Portable Magnetic Resonance Relaxometry System - Micro/Nanofluidic BioMEMS Group

Development of miniaturized, portable Magnetic Resonance Relaxometry System for Point-of-Care Medical Diagnosis

With advances in microelectronics technology, Magnetic Resonance (MR) community sees the emergence of much more compact MR spectrometers (pulse programmer, transmitter, receiver, and digital signal processing) on a highly integrated circuit platform such as field programmable gate array (FPGA)[1], and complementary-metal oxide semiconductor (CMOS)[2]. Recently, Weissleder’s group shown that small “ping-pong sized” magnet can be packed together with a CMOS-based transceiver into a palm-sized, NMR-based biosensor[2]. Here, in MIT, SMART Centre (in Singapore) a novel, compact-sized (16cm x 9cm) and portable (250g) Magnetic Resonance Relaxometry system is designed and developed[3,4]. We overcame several key engineering barriers so that magnetic resonance technology can be potentially used for disease diagnosis-monitoring in point-of-care settings, directly on biological cells and tissues. The whole system consists of a coin-sized permanent magnet (0.76 Tesla), miniaturized radio-frequency microcoil probe[4-6], compact lumped-circuit duplexer, and single board 4-Watt power amplifier, in which a FPGA-based spectrometer is used for pulse excitation, signal acquisition and data processing.  We show that by measuring the proton transverse relaxation rates from a large pool of natural abundance proton-nuclei presence in less than 1 µL of red blood cells, one can indirectly deduce the relative magnetic susceptibility of the bulk cells within a few minutes of signal acquisition time. Such rapid and sensitive blood screening system can be used to monitor the fluctuation of the bulk magnetic susceptibility of the biological cells (e.g. human red blood cells), where unusual state of the bulk magnetic susceptibility is related to a number of diseases (e.g. malaria[3,7], dengue, enzyme deficiency, inflammation, sepsis, etc.).
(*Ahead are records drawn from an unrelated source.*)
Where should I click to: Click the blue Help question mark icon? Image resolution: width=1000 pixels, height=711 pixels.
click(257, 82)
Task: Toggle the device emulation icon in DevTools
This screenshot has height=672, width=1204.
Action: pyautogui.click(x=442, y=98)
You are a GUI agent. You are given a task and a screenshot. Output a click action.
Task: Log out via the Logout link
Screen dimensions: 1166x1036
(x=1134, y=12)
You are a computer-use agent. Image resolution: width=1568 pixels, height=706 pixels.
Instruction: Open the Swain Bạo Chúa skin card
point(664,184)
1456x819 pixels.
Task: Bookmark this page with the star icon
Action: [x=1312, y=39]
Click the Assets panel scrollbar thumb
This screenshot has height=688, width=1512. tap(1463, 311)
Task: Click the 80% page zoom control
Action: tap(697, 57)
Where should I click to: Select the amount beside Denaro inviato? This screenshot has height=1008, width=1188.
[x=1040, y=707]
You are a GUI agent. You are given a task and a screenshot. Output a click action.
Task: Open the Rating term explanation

We are looking for interested party to license this technology[8] and working together on various aspects of diseases, for drug screening etc.

Research_smart_NMR2

 

References

[1] Takeda, K. A highly integrated FPGA-based nuclear magnetic resonance spectrometer. Rev Sci Instrum 78, 033103 (2007).

[2] Sun, N., et al. Palm NMR and 1-Chip NMR. Ieee Journal of Solid-State Circuits 46, 342-352 (2011).

[3] Peng, W.K. Micro Magnetic Resonance Relaxometry for label-free, rapid malaria diagnosis. Biomedical Engineering Society 2011 Annual Meeting Hartford, Boston, USA(2011).

[4] Peng, W.K., Chen, L. & Han, J. Development of miniaturized, portable magnetic resonance relaxometry system for point-of-care medical diagnosis. Rev Sci Instrum 83, 095115.

[5] Kong, T.F., Peng, W.K., Luong, T.D., Nguyen, N.T. & Han, J. Adhesive-based liquid metal radio-frequency microcoil for magnetic resonance relaxometry measurement. Lab Chip 12, 287-294.

[6] Peng, W.K. & Han, J. Biosensor, palm-sized device and method based on Magnetic Resonance Relaxometry.  (WO Patent 2,012,118,442).

[7] Peng, W.K. Rapid detection and quantification of parasitemia level in Plasmodium falciparum infected blood via Magnetic Resonance Relaxometry. Experimental Nuclear Magnetic Resonance Conference 2011 Asilomar Conference Center, Pacific Grove, CA (2011).